··· STORED DATA

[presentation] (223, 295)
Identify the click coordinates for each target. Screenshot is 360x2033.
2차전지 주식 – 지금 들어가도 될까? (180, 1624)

······
··· STORED DATA

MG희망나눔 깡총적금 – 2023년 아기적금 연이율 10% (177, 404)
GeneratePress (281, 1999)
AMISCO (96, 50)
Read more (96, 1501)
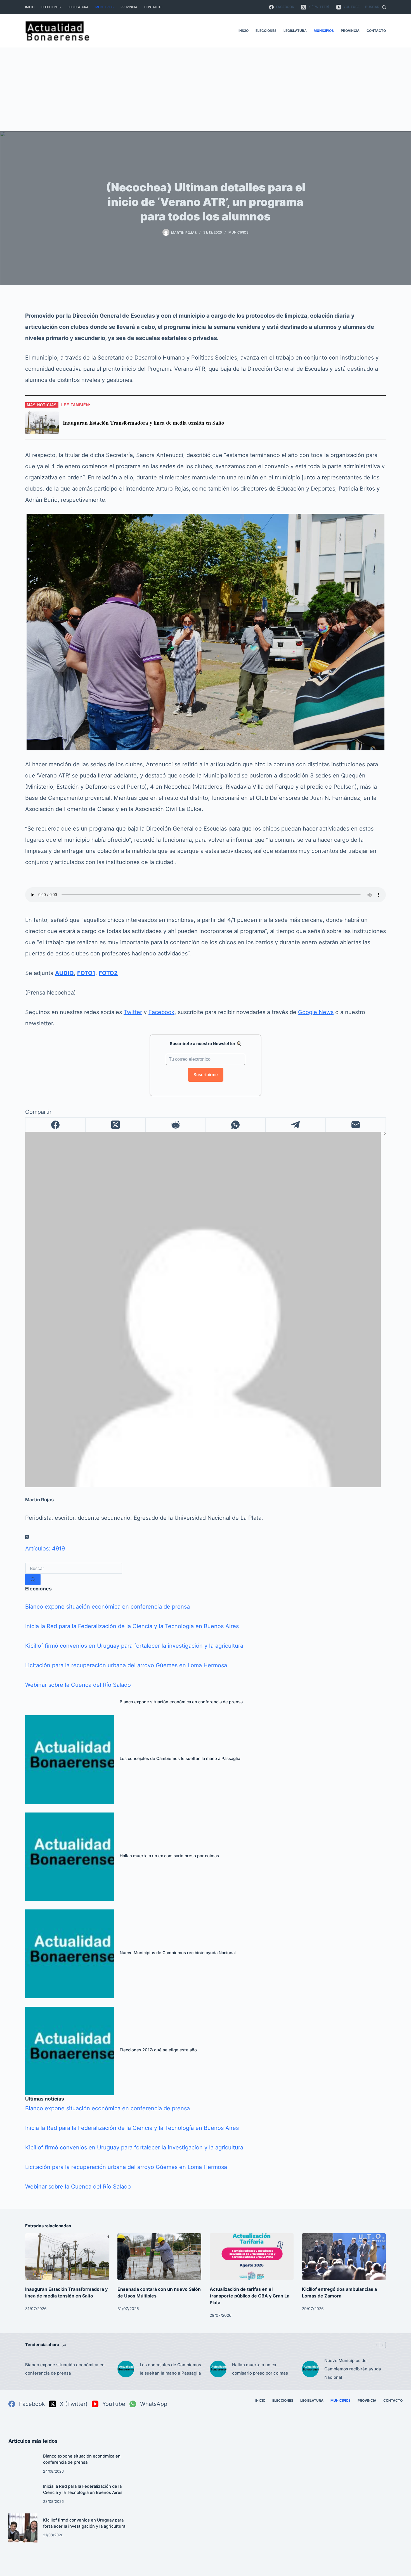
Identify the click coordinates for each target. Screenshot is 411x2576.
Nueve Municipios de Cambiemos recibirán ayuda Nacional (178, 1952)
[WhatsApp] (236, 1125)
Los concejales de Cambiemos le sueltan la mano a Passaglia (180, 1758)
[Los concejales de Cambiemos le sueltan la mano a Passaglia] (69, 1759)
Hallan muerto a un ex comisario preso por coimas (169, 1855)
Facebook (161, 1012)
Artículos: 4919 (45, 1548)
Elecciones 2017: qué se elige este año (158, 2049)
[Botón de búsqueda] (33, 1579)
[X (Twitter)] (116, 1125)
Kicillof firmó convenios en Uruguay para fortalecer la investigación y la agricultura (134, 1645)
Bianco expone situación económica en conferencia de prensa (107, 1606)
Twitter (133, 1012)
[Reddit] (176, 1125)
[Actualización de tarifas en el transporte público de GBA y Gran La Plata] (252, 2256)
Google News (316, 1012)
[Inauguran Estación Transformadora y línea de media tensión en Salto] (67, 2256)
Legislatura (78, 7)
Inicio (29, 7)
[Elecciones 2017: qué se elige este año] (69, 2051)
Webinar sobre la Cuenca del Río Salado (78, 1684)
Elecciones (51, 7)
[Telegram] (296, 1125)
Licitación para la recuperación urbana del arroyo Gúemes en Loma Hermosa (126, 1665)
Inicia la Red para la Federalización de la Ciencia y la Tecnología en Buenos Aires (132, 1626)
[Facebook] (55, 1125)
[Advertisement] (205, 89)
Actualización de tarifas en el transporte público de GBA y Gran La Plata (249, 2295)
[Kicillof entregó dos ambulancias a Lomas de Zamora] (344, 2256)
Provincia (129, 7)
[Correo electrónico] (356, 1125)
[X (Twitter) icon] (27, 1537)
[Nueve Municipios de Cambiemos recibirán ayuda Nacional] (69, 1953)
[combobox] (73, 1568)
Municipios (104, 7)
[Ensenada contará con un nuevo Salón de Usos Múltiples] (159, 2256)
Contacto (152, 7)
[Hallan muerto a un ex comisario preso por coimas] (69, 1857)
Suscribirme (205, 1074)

······

ACTION ITEM: Answer with one number only, the count of lines in the material above that hold "each".

ANSWER BOX: 2